━━━━━ Record excerpts
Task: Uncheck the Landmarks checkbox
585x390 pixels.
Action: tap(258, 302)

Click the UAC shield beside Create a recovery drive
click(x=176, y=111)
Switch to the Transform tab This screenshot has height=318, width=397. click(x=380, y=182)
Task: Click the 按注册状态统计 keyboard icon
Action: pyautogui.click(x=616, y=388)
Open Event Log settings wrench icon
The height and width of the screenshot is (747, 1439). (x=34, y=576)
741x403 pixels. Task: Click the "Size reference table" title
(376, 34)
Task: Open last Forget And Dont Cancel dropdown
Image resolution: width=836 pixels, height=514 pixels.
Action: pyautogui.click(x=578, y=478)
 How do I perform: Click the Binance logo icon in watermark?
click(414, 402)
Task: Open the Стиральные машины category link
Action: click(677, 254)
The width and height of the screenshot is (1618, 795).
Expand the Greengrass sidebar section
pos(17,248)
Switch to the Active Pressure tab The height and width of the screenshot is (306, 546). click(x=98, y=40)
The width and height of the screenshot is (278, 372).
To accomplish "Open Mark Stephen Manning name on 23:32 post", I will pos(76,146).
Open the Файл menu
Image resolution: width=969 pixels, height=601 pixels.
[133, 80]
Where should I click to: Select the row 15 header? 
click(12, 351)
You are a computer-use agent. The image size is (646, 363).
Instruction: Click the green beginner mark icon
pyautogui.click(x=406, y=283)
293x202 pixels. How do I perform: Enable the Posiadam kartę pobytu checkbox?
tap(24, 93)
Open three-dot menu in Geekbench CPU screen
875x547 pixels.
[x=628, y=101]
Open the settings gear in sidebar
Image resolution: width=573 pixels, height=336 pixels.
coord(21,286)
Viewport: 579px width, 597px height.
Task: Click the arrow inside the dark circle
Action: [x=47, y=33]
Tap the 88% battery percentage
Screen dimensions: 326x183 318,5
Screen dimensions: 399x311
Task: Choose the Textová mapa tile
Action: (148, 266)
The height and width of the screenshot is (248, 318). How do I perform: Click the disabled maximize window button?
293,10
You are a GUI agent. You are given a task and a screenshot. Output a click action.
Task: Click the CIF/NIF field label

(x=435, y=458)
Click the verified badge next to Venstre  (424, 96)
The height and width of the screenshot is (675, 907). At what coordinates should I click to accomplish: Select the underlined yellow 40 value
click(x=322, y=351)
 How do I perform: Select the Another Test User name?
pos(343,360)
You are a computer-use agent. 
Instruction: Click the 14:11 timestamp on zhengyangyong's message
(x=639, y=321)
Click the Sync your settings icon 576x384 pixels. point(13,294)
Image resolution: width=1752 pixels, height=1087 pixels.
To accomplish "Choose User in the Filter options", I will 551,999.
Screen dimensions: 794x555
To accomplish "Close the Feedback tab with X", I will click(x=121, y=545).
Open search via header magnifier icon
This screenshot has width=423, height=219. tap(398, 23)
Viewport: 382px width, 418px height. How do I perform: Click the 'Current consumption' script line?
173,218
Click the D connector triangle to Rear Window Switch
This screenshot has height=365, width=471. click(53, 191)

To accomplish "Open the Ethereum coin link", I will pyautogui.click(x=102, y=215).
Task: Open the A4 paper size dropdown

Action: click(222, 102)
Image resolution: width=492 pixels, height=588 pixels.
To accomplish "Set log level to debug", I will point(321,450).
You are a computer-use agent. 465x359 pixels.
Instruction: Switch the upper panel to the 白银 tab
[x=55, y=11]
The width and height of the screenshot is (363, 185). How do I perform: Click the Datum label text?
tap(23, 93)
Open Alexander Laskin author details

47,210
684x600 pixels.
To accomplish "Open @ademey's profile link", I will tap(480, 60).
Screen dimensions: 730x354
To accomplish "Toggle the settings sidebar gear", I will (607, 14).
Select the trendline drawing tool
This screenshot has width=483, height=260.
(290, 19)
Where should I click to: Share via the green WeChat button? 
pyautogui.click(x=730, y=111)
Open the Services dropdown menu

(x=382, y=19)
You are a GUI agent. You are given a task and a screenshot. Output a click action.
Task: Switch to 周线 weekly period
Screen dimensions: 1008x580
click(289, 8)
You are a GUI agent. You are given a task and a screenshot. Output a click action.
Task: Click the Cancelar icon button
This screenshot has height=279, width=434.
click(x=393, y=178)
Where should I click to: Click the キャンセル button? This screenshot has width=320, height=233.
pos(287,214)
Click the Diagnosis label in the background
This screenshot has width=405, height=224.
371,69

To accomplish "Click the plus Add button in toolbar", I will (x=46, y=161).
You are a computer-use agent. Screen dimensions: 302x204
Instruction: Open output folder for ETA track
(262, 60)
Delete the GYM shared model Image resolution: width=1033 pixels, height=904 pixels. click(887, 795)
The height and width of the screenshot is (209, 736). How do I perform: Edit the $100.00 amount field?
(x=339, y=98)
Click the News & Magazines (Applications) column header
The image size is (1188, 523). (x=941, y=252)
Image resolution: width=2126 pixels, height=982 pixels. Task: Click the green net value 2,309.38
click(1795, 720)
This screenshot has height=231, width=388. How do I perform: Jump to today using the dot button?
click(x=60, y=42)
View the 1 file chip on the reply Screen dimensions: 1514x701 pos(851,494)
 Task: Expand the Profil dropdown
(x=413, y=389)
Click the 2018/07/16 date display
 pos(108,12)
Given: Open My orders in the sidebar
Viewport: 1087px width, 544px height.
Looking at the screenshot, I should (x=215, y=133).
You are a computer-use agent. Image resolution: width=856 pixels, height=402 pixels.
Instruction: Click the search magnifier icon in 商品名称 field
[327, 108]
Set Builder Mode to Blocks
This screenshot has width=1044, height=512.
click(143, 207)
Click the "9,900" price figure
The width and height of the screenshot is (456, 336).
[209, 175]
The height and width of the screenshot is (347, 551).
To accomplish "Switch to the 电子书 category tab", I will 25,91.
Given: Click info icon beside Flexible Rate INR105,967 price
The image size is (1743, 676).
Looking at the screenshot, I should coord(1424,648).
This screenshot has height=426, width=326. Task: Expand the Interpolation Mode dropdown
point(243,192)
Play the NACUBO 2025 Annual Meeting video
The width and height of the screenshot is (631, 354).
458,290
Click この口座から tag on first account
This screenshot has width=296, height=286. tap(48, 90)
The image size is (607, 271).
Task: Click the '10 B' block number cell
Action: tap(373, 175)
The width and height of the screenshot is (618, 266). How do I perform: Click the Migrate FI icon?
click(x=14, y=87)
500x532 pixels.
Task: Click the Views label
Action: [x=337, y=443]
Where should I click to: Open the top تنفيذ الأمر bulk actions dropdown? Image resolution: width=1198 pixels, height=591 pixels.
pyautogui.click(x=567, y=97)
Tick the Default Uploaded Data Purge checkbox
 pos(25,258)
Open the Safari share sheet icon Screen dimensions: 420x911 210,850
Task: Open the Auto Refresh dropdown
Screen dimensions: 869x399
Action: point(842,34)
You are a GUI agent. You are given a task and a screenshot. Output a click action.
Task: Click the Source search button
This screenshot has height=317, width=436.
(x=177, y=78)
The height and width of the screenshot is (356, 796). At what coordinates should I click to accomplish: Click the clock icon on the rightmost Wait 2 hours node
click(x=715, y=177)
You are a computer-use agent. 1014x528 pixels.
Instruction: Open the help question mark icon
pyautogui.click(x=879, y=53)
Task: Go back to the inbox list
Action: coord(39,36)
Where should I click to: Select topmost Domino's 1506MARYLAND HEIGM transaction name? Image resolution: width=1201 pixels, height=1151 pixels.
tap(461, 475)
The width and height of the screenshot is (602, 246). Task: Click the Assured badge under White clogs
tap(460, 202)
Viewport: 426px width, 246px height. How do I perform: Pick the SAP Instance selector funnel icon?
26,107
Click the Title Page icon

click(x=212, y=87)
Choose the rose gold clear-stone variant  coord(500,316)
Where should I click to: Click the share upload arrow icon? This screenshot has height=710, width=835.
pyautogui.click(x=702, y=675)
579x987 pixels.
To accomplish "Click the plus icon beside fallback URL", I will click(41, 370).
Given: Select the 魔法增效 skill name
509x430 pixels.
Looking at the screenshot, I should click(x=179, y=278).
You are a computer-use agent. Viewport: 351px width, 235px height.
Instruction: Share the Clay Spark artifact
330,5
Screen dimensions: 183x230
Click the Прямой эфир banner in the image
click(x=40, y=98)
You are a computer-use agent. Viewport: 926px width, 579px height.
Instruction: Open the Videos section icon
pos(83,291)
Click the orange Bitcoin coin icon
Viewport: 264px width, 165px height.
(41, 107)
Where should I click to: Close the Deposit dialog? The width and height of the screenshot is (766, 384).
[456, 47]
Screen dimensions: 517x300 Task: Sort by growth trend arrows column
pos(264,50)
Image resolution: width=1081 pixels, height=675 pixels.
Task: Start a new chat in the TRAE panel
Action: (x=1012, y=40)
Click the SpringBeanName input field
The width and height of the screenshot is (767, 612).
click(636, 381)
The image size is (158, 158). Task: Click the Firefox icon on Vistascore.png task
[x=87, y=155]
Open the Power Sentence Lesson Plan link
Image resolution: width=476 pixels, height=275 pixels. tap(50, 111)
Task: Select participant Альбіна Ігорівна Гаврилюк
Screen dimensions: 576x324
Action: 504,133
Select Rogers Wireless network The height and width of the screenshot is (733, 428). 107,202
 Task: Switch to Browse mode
━━━━━━━━━━
### Problem to work on
Look through the entries and find each line that has the string "plus". Copy those lines.

### Solution to the exercise
To accomplish "Click the plus Add button in toolbar", I will (x=46, y=161).
To accomplish "Click the plus icon beside fallback URL", I will click(41, 370).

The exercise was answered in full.